Culture is a battleground, an endless terrain of conflicting ideas and thoughts, interpretations and arguments on the Human Condition. Culture goes far beyond the traditions and habits of our society, especially here in Europe. It is the creation of an understanding for public use; the construction of a perspective on our world, which can be viewed by all. It is the flow of understanding between our different perspectives, the exchange of insights into life. Underlying culture is the idea that my contribution, or perhaps our contribution, is worth the consideration of our peers. It is capable of going into battle on the terrain of ideas, of beliefs, emotions, meanings and opinions. It will join the Concert, and add to its melody, and may even help to find the right path in the search for Europa; the search for a compelling take on our lives; on the meanings of it all. The stories, songs, pictures, drink, food, films, plays, scribblings, jokes, drawings, and all other manner of depictions we share with each other are the greatest expression of Europe as a civilisation, as a people and as an identity. To be European is to appreciate the everlasting melody of people.

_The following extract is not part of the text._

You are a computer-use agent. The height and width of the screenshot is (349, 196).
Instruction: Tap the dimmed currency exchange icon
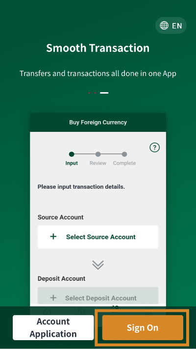tap(80, 312)
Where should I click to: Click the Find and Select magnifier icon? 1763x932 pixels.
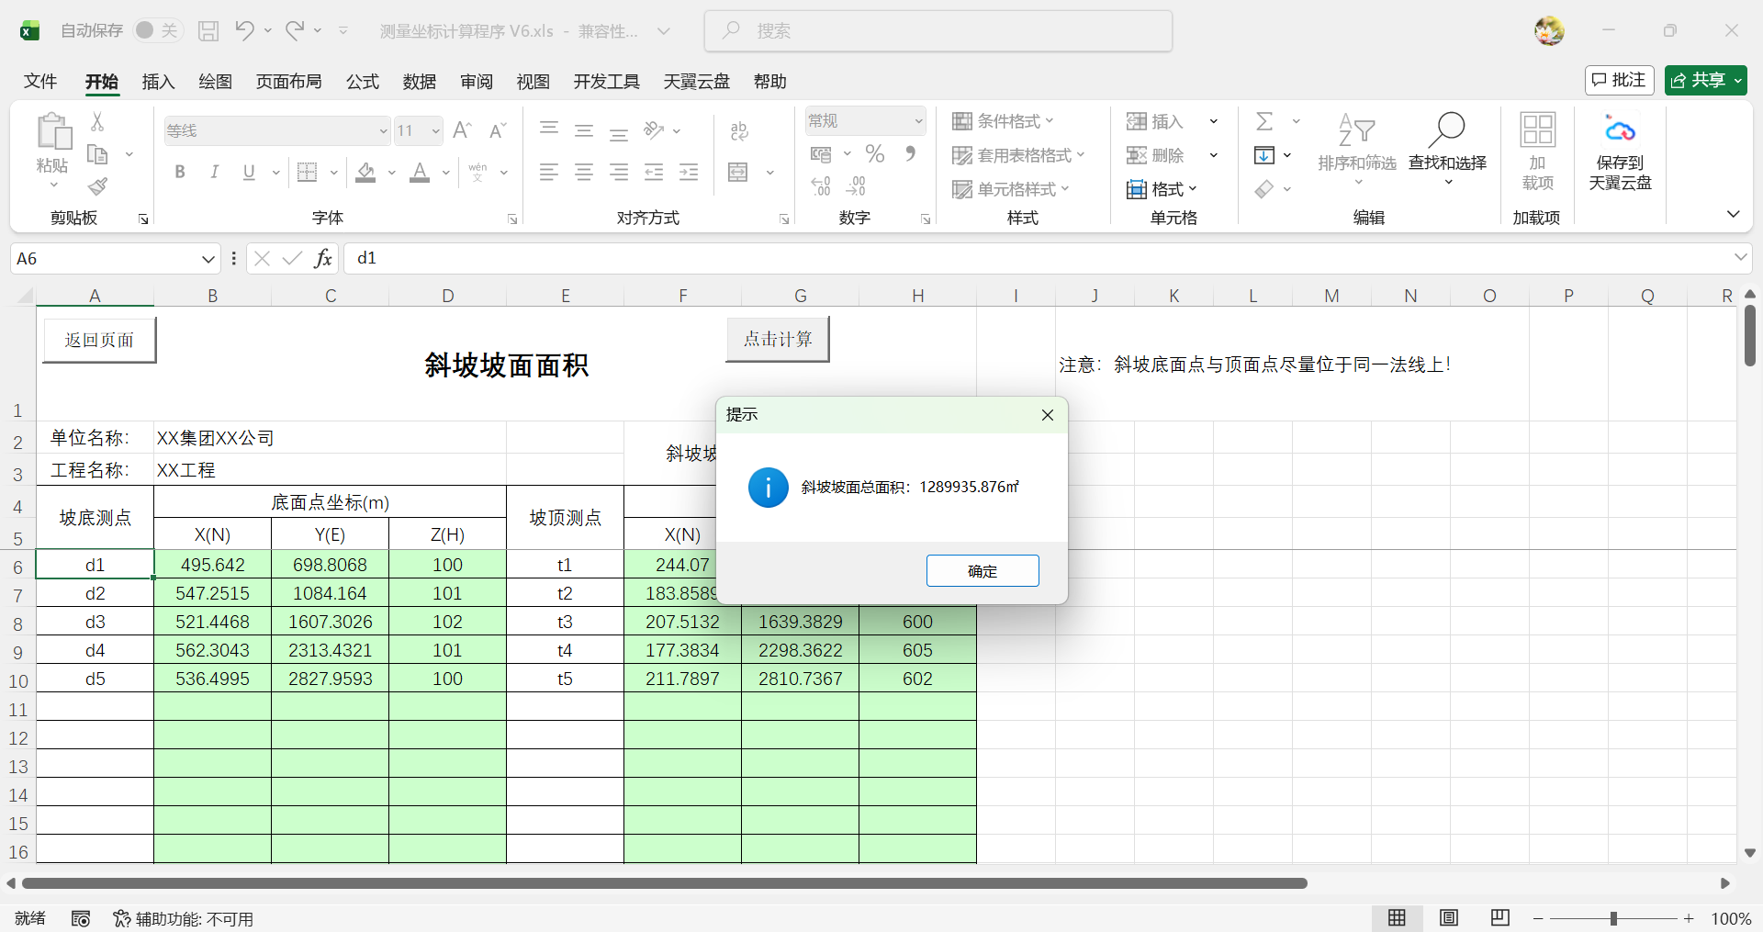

II. The World of Yesterday

The above title is the name of a book by Stefan Zweig, Austrian author who wrote on the dying days of the period of turbulent peace separating the two halves of Europe’s civil war, and the continent’s descent into darkness. In the same year as the book’s publication, 1942, Zweig committed suicide – it is believed, in the realisation that the world he had known was lost. The world which he was now left with was stripped of all he held dear. While I have not lost all hope, I too look on modern Europe with a dawning sense that the transnationalism of culture and expression has become yesterday’s world; today’s transnationalism is much different. The Republic of Letters is lost to a republic, if it can be so named, of technocracy. Of course, Europe still has culture, but the spirit of transgression has faded, and in general cultural Europe has had to make room for something far more monolithic, uniform, cold and without the feeling that lay at the heart of European civilisation for much of the past thousand years. Perry Anderson noted in his writings on Europe that, whilst borders have been opened up, making way for further commerce and people to cross them, the kind of cross-border correspondence of ‘Sorel and Croce, Ortega and Husserl or Eliot, Curtius and Mannheim’ seem to have dried up on any subject beyond that of European integration, and even there we struggle to find interesting examples in abundance. It seems that under the charmes technocrates, the public sphere of Europe has been lulled to sleep.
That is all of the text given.